#### Exercise aim
Your job is to give again, exactly and with no additions, the lines in the records below from the one with "Task: Tap the Home house icon" through the one with "Click the 103,998,750,000.00 COP volume cell", both included. Omit the pictures.

#### Records shown
+---+

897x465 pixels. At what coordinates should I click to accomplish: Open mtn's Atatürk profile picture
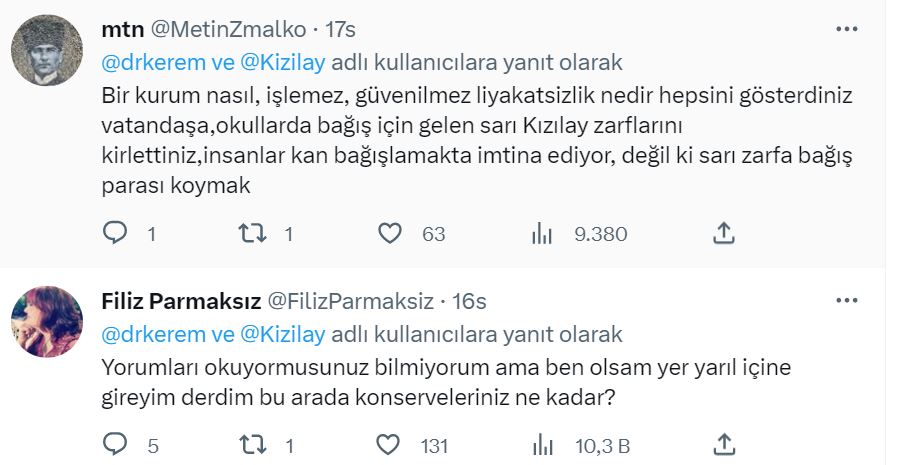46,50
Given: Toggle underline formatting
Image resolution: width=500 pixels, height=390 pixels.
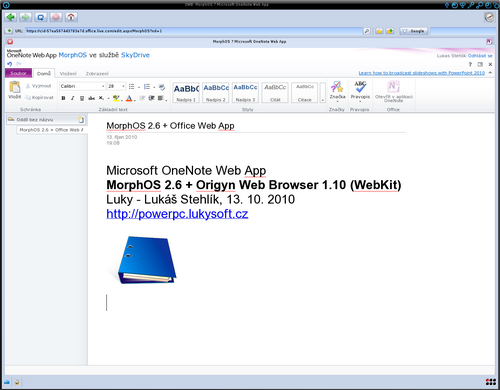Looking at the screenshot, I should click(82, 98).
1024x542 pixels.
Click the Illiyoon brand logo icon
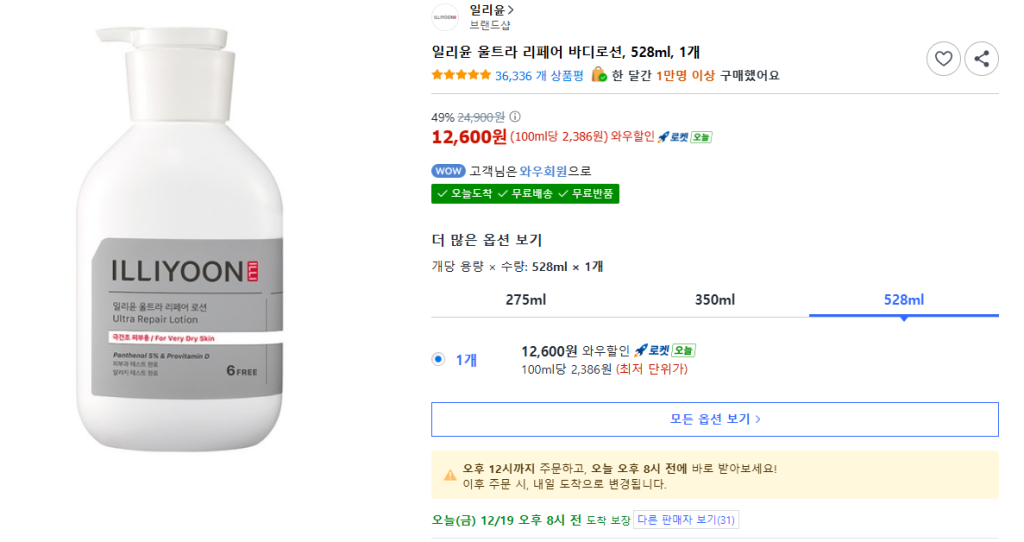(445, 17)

+---+

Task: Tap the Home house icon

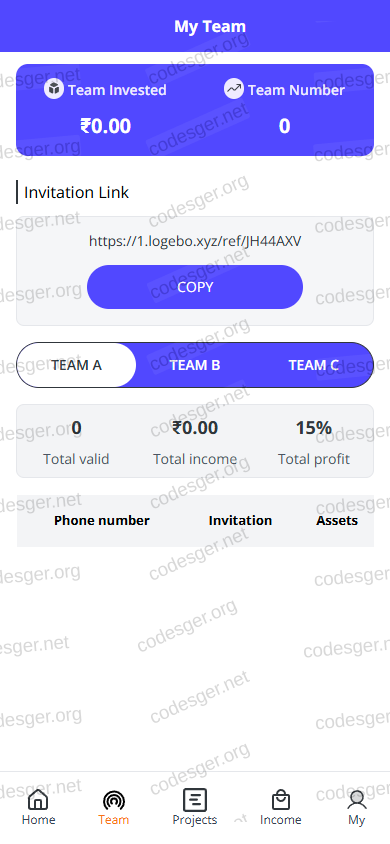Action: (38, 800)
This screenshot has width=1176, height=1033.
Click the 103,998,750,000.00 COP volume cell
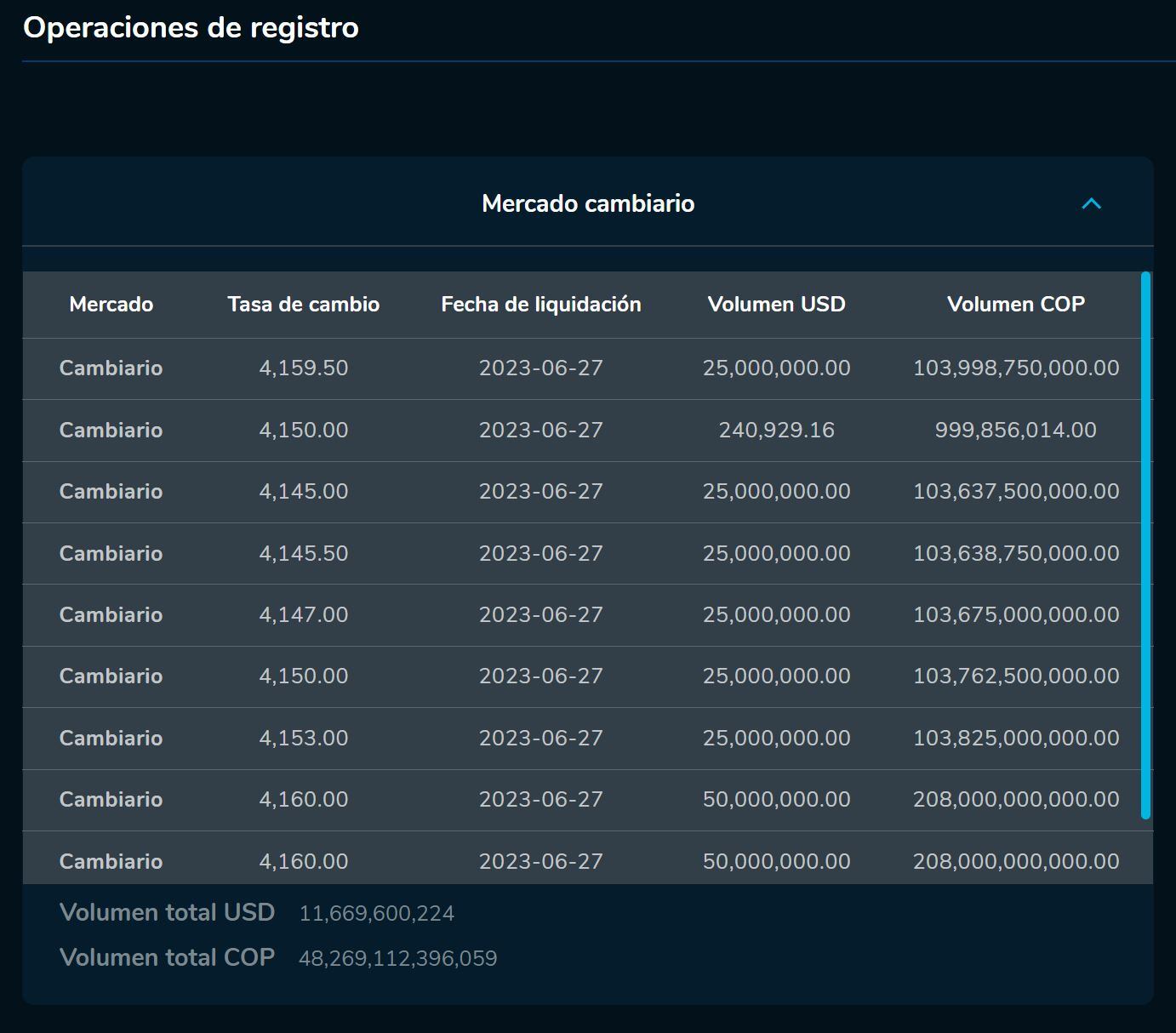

+---+

#### Your response
Task: Tap the Home house icon

Action: (38, 800)
This screenshot has width=1176, height=1033.
Click the 103,998,750,000.00 COP volume cell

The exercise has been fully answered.